In an effort to reduce waste, LSU Dining has introduced new, re-usable to-go containers, called eco clamshells, at Bayou Bistreaux and On-The-Geaux in the Student Union.
“Those locations use a lot of to-go containers,” said Dean Samuels, LSU Dining marketing director. “The system is a little different in that you buy into the program and you have a container, but the container itself is not yours.”
In order to maintain a certain level of sanitation, students receive a new “eco clamshell” each time they dine at Bayou Bistreaux or On-The-Geaux, Samuels said.
Students can purchase the containers for $5 and need only to return their dirty container to receive a new one, he added.
Returned eco clamshells are put through LSU Dining’s dishwashing system to ensure that each container is ready to be used again, according to Samuels.
“It’s not just a matter of recycling in terms of not using a Styrofoam container or a plastic container, but it’s recycling in terms of keeping the life of the container going,” Samuels said.
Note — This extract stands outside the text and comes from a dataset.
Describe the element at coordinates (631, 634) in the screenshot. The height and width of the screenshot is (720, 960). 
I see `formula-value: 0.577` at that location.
Project Clean Plate, another sustainability activity put on by LSU Dining each semester, ran throughout the month of October, Samuels said.
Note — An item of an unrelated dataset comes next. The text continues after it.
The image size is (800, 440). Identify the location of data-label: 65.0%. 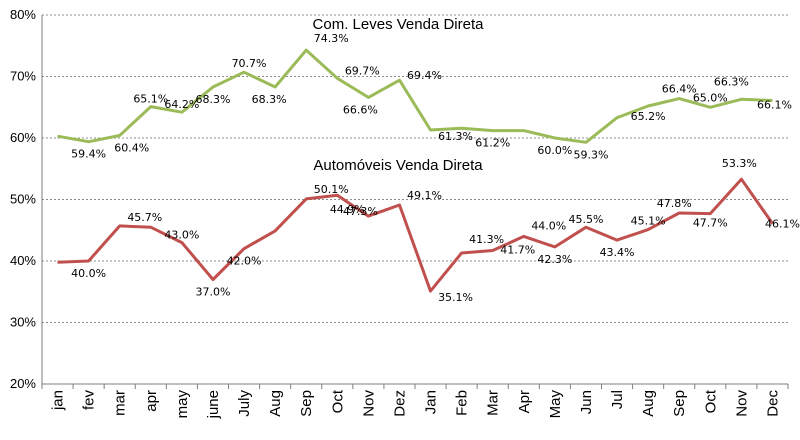
(710, 98).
LSU Dining measures the amount of trash created by students eating in the dining halls each day and posts it to show students the progress being made, he said.
“We do it every year because we’ve got a huge influx of freshmen and we really just want to help raise awareness about food waste,” said David Heidke, LSU Dining resident district manager.
Another program LSU Dining has adopted has been tray-less dining, Heidke said.
The tray-less dining program helped cut out half of the dishes being washed and led to a 30 percent reduction in food waste, Heidke said.
“When you are running a food service operation at the magnitude that we run at LSU Dining, if you’re not aware of wastage then you’re doing a huge disservice to everyone,” Samuels said.